Weather support for renewables; gas costs remain a pressure point

Forecast temperatures across Serbia, Romania, Bulgaria and Hungary are expected to decline over the next several days. That should reduce cooling demand pressure while supporting renewable integration conditions.

Gas and carbon markets were relatively stable but still supportive of power pricing cost pressure: CEGH gas traded around €47/MWh while EU carbon allowances climbed toward €77/tCO₂—relevant particularly for coal-heavy systems such as Serbia and Bosnia. In the regional generation balance for the observed period, coal accounted for around 17% of regional supply while gas contributed approximately 15%.

Forward curves hold up despite weaker spot levels

Forward markets showed resilience even as spot prices corrected lower temporarily. Hungarian Week 21 baseload futures traded around €127.5/MWh, while Calendar 2026 contracts remained above €113/MWh—suggesting traders continue to price structural tightness and long-term volatility into regional curves despite renewable-driven spot declines.

Tighter coupling between renewables, industry demand and storage

An additional trend visible in today’s dataset is growing integration of renewables with industrial demand and storage infrastructure across SEE. New project announcements from Bulgaria, Greece and Turkey point toward hybrid structures combining renewables with storage alongside industrial decarbonization efforts.

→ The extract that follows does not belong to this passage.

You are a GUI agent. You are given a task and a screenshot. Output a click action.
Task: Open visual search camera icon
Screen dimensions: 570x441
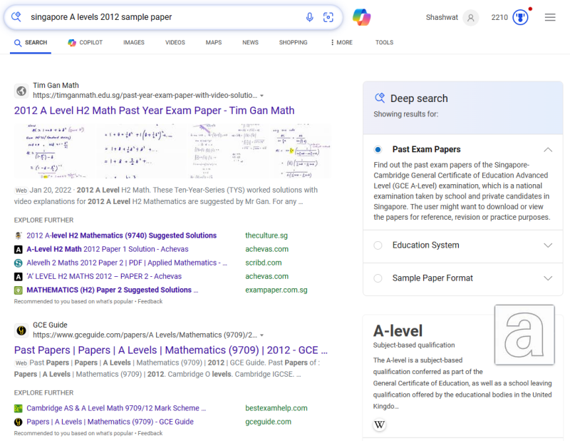328,17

A notable example highlighted was a Bulgarian partnership between CWP Europe and Heidelberg Materials linking wind generation directly with low-carbon cement production using carbon-neutral materials. Turkey was also cited for a new hybrid wind-plus-storage project using Goldwind turbines—reflecting an accelerating shift toward storage-backed renewable flexibility across the region.

Gas corridor uncertainty persists

At the same time, parts of the gas-market narrative remain fragile for power economics in SEE. The Vertical Gas Corridor connecting Greece toward Ukraine continues to struggle with insufficient commercial demand despite revised tariff structures and operational flexibility; buyers have been reluctant to commit to long-term capacity while Russian gas still indirectly enters regional markets and LNG demand remains uncertain.

Taken together, Tuesday’s trading points to an evolving transitional EU frontier system: structurally import-dependent yet rapidly solarizing; still reliant on coal-fired supply; dependent on cross-border balancing; but moving steadily toward dynamic pricing frameworks, storage integration—and trading patterns where volatility increasingly reflects renewable-driven scarcity rather than only fuel or geopolitics risk.